*** Opening Excerpted records ***

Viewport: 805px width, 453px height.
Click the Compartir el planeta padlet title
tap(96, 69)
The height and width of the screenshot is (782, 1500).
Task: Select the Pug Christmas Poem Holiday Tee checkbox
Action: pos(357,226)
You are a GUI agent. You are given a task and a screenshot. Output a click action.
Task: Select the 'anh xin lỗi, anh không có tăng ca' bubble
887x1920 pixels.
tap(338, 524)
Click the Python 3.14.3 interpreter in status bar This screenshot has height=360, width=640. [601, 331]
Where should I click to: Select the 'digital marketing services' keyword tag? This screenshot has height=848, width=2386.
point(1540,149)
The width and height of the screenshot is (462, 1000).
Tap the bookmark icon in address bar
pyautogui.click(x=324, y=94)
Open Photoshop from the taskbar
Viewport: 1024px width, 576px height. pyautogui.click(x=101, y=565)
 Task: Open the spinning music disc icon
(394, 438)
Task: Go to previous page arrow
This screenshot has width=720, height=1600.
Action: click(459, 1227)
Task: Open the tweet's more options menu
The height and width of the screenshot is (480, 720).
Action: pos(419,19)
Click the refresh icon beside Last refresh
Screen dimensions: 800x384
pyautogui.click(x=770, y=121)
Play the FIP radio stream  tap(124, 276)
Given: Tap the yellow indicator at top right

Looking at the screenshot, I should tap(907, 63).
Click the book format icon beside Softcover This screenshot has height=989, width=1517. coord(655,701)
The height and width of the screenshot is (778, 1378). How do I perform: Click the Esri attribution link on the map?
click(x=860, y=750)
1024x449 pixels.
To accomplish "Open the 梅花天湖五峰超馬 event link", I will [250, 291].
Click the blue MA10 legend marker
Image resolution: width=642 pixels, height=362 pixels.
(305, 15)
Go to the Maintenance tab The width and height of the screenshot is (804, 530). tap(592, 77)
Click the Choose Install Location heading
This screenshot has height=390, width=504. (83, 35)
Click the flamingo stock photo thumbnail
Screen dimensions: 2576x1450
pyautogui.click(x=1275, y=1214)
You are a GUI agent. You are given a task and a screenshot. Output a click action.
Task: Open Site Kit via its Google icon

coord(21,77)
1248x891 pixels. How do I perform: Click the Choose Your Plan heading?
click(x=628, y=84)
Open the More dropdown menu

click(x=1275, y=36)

*** Closing Excerpted records ***

Write the data back out verbatim.

Viewport: 805px width, 453px height.
Click the Compartir el planeta padlet title
tap(96, 69)
The height and width of the screenshot is (782, 1500).
Task: Select the Pug Christmas Poem Holiday Tee checkbox
Action: pos(357,226)
You are a GUI agent. You are given a task and a screenshot. Output a click action.
Task: Select the 'anh xin lỗi, anh không có tăng ca' bubble
887x1920 pixels.
tap(338, 524)
Click the Python 3.14.3 interpreter in status bar This screenshot has height=360, width=640. [601, 331]
Where should I click to: Select the 'digital marketing services' keyword tag? This screenshot has height=848, width=2386.
point(1540,149)
The width and height of the screenshot is (462, 1000).
Tap the bookmark icon in address bar
pyautogui.click(x=324, y=94)
Open Photoshop from the taskbar
Viewport: 1024px width, 576px height. pyautogui.click(x=101, y=565)
 Task: Open the spinning music disc icon
(394, 438)
Task: Go to previous page arrow
This screenshot has width=720, height=1600.
Action: click(459, 1227)
Task: Open the tweet's more options menu
The height and width of the screenshot is (480, 720).
Action: pos(419,19)
Click the refresh icon beside Last refresh
Screen dimensions: 800x384
pyautogui.click(x=770, y=121)
Play the FIP radio stream  tap(124, 276)
Given: Tap the yellow indicator at top right

Looking at the screenshot, I should tap(907, 63).
Click the book format icon beside Softcover This screenshot has height=989, width=1517. coord(655,701)
The height and width of the screenshot is (778, 1378). How do I perform: Click the Esri attribution link on the map?
click(x=860, y=750)
1024x449 pixels.
To accomplish "Open the 梅花天湖五峰超馬 event link", I will [250, 291].
Click the blue MA10 legend marker
Image resolution: width=642 pixels, height=362 pixels.
(305, 15)
Go to the Maintenance tab The width and height of the screenshot is (804, 530). tap(592, 77)
Click the Choose Install Location heading
This screenshot has height=390, width=504. (83, 35)
Click the flamingo stock photo thumbnail
Screen dimensions: 2576x1450
pyautogui.click(x=1275, y=1214)
You are a GUI agent. You are given a task and a screenshot. Output a click action.
Task: Open Site Kit via its Google icon

coord(21,77)
1248x891 pixels. How do I perform: Click the Choose Your Plan heading?
click(x=628, y=84)
Open the More dropdown menu

click(x=1275, y=36)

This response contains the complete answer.